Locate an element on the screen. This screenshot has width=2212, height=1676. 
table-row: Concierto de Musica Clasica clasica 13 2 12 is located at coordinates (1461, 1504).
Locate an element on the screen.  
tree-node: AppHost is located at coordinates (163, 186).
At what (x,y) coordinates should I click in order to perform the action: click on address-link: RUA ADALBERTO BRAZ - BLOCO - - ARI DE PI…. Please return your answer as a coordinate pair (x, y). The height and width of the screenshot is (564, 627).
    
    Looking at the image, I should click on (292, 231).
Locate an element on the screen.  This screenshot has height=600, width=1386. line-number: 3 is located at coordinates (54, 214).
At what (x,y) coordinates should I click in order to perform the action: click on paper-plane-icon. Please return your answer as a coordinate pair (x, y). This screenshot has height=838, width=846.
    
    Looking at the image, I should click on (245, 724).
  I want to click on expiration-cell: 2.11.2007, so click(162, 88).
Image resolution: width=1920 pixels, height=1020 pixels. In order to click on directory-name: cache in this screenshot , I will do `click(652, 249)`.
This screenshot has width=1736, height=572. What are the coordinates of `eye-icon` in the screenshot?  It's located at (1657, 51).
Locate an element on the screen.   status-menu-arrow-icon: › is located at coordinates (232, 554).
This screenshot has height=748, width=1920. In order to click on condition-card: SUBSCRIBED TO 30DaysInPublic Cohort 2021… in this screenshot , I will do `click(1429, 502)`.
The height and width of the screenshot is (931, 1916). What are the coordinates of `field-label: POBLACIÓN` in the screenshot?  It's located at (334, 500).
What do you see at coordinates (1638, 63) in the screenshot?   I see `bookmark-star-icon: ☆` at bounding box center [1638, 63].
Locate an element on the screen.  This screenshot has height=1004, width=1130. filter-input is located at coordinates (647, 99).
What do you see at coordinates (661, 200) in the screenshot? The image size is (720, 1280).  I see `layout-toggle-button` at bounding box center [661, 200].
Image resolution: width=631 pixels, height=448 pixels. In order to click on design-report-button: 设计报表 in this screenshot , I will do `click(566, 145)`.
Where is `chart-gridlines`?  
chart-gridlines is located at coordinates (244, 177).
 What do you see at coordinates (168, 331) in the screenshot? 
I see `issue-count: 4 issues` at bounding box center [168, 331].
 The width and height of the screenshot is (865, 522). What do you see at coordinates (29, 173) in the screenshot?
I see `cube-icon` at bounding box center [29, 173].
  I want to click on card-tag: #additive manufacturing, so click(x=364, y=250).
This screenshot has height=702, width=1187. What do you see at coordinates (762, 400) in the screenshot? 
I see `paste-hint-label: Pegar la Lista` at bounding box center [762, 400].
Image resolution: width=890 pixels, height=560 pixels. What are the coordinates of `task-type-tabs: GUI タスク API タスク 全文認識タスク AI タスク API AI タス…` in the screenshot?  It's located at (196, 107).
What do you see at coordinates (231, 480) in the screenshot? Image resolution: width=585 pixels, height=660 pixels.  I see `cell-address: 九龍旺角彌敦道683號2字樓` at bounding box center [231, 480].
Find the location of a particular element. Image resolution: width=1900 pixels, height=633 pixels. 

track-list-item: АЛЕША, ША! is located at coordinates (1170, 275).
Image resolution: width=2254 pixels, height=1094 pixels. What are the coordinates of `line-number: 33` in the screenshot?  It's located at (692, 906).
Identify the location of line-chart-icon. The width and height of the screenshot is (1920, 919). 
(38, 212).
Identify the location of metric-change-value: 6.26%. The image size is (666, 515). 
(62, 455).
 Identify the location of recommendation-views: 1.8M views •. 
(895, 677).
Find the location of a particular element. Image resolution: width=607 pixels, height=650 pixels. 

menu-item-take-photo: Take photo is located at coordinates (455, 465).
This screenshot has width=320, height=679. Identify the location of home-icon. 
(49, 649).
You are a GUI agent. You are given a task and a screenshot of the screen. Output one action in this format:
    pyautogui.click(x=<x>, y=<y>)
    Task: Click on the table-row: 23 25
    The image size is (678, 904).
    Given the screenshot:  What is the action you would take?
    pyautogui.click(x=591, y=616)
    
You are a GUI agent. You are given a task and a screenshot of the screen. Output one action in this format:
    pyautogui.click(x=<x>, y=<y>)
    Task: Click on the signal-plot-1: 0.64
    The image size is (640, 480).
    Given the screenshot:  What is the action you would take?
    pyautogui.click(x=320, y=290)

Task details
Could you rewrite everything from the row containing "Identify the location of line-chart-icon." down to the row containing "(895, 677).", both included, with the requests left unchanged and each answer coordinate multiplied by 2.45 and rounded to the nearest whole number, halves rounding up?

Response for this exercise
Identify the location of line-chart-icon. The width and height of the screenshot is (1920, 919). 
(93, 519).
Identify the location of metric-change-value: 6.26%. The image size is (666, 515). 
(152, 1115).
 Identify the location of recommendation-views: 1.8M views •. 
(2193, 1659).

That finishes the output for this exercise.